EXERCISE. Each record that follows should be transcribed word for word.

ENTRIES SHOWN.
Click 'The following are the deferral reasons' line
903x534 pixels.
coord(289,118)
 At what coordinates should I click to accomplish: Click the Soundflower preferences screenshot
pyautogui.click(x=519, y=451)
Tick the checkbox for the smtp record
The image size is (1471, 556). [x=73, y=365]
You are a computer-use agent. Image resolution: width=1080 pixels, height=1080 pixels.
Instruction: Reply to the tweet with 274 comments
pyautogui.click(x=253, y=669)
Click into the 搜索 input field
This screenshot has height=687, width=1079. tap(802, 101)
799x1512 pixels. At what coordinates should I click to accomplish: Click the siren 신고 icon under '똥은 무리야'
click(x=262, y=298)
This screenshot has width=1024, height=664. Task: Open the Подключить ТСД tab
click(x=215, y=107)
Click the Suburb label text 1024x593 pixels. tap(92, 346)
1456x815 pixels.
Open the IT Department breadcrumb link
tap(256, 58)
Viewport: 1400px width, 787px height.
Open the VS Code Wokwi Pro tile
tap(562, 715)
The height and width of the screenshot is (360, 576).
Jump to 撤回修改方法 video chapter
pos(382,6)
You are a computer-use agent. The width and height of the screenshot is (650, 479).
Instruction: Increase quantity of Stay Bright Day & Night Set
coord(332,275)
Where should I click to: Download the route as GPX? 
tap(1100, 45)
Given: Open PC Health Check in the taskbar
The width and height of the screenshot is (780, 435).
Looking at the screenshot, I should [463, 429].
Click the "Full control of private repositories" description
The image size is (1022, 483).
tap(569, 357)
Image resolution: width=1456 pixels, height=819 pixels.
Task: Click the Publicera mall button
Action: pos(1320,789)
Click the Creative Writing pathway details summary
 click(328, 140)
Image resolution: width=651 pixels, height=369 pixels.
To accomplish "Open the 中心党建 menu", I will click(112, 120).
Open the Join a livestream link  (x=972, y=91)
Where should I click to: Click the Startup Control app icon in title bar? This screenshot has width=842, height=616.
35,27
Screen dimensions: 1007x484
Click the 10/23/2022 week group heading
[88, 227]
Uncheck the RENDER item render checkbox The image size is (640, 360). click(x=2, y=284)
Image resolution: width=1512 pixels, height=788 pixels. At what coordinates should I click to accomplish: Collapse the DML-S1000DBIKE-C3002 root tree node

EXERCISE RESPONSE.
Click 'The following are the deferral reasons' line
903x534 pixels.
coord(289,118)
 At what coordinates should I click to accomplish: Click the Soundflower preferences screenshot
pyautogui.click(x=519, y=451)
Tick the checkbox for the smtp record
The image size is (1471, 556). [x=73, y=365]
You are a computer-use agent. Image resolution: width=1080 pixels, height=1080 pixels.
Instruction: Reply to the tweet with 274 comments
pyautogui.click(x=253, y=669)
Click into the 搜索 input field
This screenshot has height=687, width=1079. tap(802, 101)
799x1512 pixels. At what coordinates should I click to accomplish: Click the siren 신고 icon under '똥은 무리야'
click(x=262, y=298)
This screenshot has width=1024, height=664. Task: Open the Подключить ТСД tab
click(x=215, y=107)
Click the Suburb label text 1024x593 pixels. tap(92, 346)
1456x815 pixels.
Open the IT Department breadcrumb link
tap(256, 58)
Viewport: 1400px width, 787px height.
Open the VS Code Wokwi Pro tile
tap(562, 715)
The height and width of the screenshot is (360, 576).
Jump to 撤回修改方法 video chapter
pos(382,6)
You are a computer-use agent. The width and height of the screenshot is (650, 479).
Instruction: Increase quantity of Stay Bright Day & Night Set
coord(332,275)
Where should I click to: Download the route as GPX? 
tap(1100, 45)
Given: Open PC Health Check in the taskbar
The width and height of the screenshot is (780, 435).
Looking at the screenshot, I should [463, 429].
Click the "Full control of private repositories" description
The image size is (1022, 483).
tap(569, 357)
Image resolution: width=1456 pixels, height=819 pixels.
Task: Click the Publicera mall button
Action: pos(1320,789)
Click the Creative Writing pathway details summary
 click(328, 140)
Image resolution: width=651 pixels, height=369 pixels.
To accomplish "Open the 中心党建 menu", I will click(112, 120).
Open the Join a livestream link  (x=972, y=91)
Where should I click to: Click the Startup Control app icon in title bar? This screenshot has width=842, height=616.
35,27
Screen dimensions: 1007x484
Click the 10/23/2022 week group heading
[88, 227]
Uncheck the RENDER item render checkbox The image size is (640, 360). click(x=2, y=284)
Image resolution: width=1512 pixels, height=788 pixels. At what coordinates should I click to accomplish: Collapse the DML-S1000DBIKE-C3002 root tree node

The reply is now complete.